• **What you should do**
Print all the data that follows exactly, images excluded.
═══ Material to process
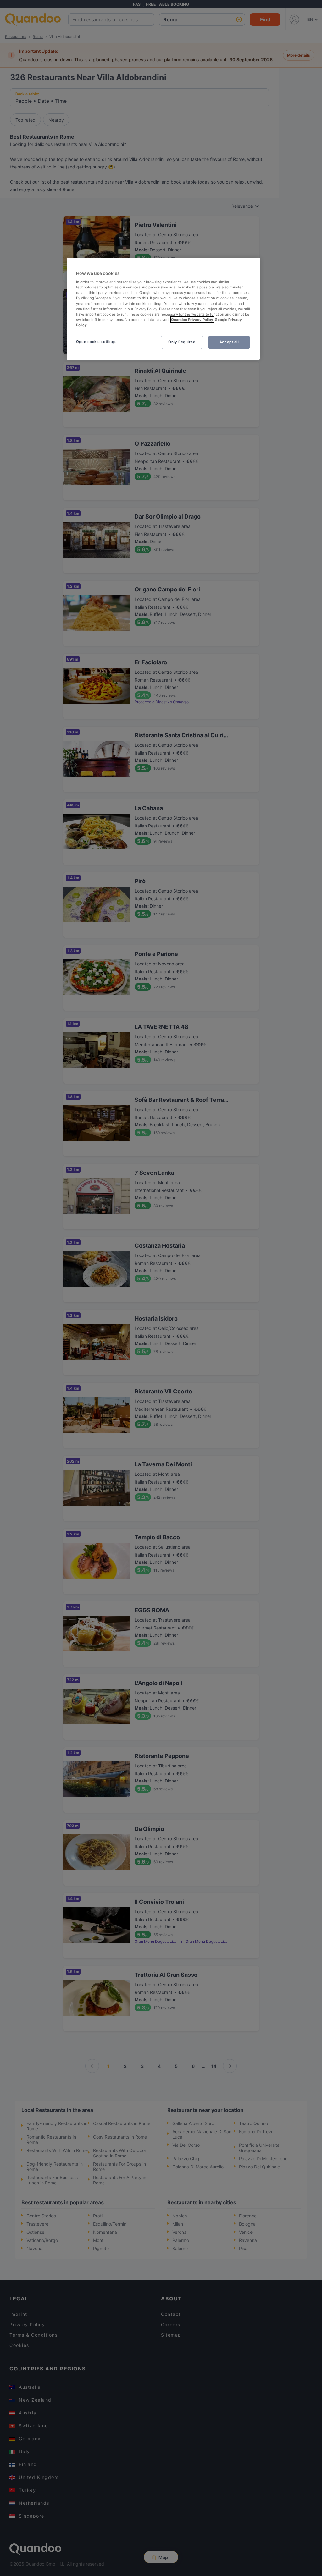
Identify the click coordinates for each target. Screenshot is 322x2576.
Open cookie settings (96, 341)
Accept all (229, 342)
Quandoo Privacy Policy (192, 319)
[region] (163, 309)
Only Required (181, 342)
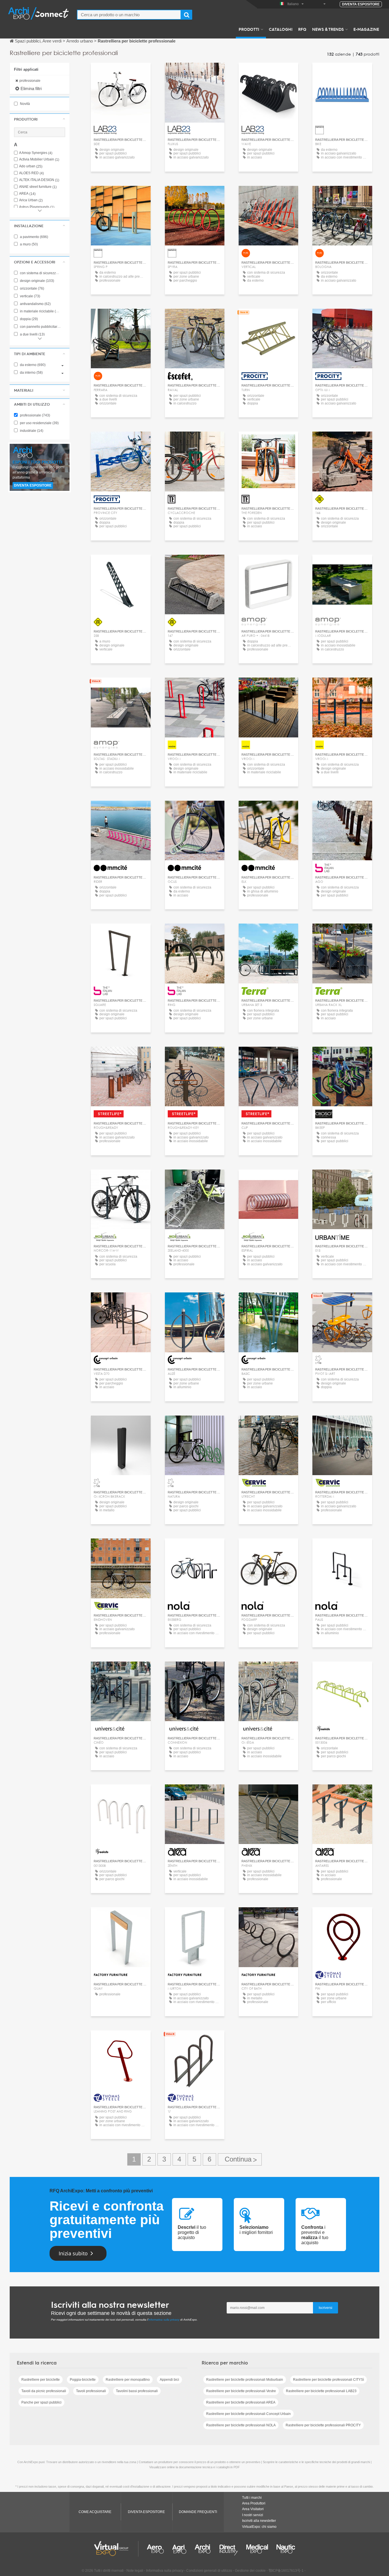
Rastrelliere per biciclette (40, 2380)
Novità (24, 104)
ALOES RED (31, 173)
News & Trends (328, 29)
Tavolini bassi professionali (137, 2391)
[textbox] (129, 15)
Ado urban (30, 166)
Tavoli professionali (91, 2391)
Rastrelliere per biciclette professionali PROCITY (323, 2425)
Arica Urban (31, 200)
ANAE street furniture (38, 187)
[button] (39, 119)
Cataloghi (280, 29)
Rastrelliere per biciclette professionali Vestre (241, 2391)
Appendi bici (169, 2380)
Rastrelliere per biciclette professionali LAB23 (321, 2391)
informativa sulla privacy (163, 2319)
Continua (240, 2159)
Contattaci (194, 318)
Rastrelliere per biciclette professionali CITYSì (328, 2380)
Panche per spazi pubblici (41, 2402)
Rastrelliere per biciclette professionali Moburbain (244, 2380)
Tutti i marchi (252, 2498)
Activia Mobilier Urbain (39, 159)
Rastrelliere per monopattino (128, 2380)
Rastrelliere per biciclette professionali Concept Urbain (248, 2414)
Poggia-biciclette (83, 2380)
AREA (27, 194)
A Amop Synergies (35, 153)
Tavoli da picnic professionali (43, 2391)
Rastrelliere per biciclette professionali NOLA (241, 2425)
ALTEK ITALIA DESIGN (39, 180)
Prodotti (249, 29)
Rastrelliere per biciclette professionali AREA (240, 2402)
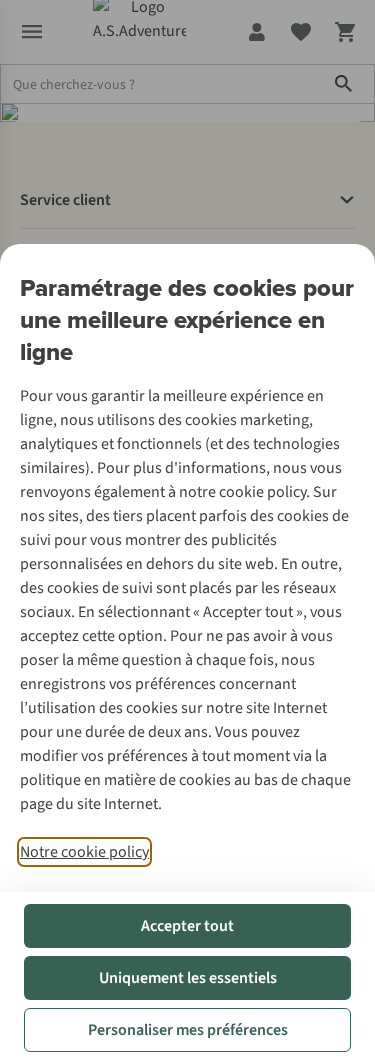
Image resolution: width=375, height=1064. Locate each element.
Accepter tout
══════
• **Answer space**
Identify the click coordinates for each target. Screenshot is 322x2576.
Open cookie settings (96, 341)
Accept all (229, 342)
Quandoo Privacy Policy (192, 319)
[region] (163, 309)
Only Required (181, 342)
Rastrelliere per biciclette (40, 2380)
Novità (24, 104)
ALOES RED (31, 173)
News & Trends (328, 29)
Tavolini bassi professionali (137, 2391)
[textbox] (129, 15)
Ado urban (30, 166)
Tavoli professionali (91, 2391)
Rastrelliere per biciclette professionali PROCITY (323, 2425)
Arica Urban (31, 200)
ANAE street furniture (38, 187)
[button] (39, 119)
Cataloghi (280, 29)
Rastrelliere per biciclette professionali Vestre (241, 2391)
Appendi bici (169, 2380)
Rastrelliere per biciclette professionali LAB23 (321, 2391)
informativa sulla privacy (163, 2319)
Continua (240, 2159)
Contattaci (194, 318)
Rastrelliere per biciclette professionali CITYSì (328, 2380)
Panche per spazi pubblici (41, 2402)
Rastrelliere per biciclette professionali Moburbain (244, 2380)
Tutti i marchi (252, 2498)
Activia Mobilier Urbain (39, 159)
Rastrelliere per monopattino (128, 2380)
Rastrelliere per biciclette professionali Concept Urbain (248, 2414)
Poggia-biciclette (83, 2380)
AREA (27, 194)
A Amop Synergies (35, 153)
Tavoli da picnic professionali (43, 2391)
Rastrelliere per biciclette professionali NOLA (241, 2425)
ALTEK ITALIA DESIGN (39, 180)
Prodotti (249, 29)
Rastrelliere per biciclette professionali AREA (240, 2402)
Image resolution: width=375, height=1064. Locate each element.
Accepter tout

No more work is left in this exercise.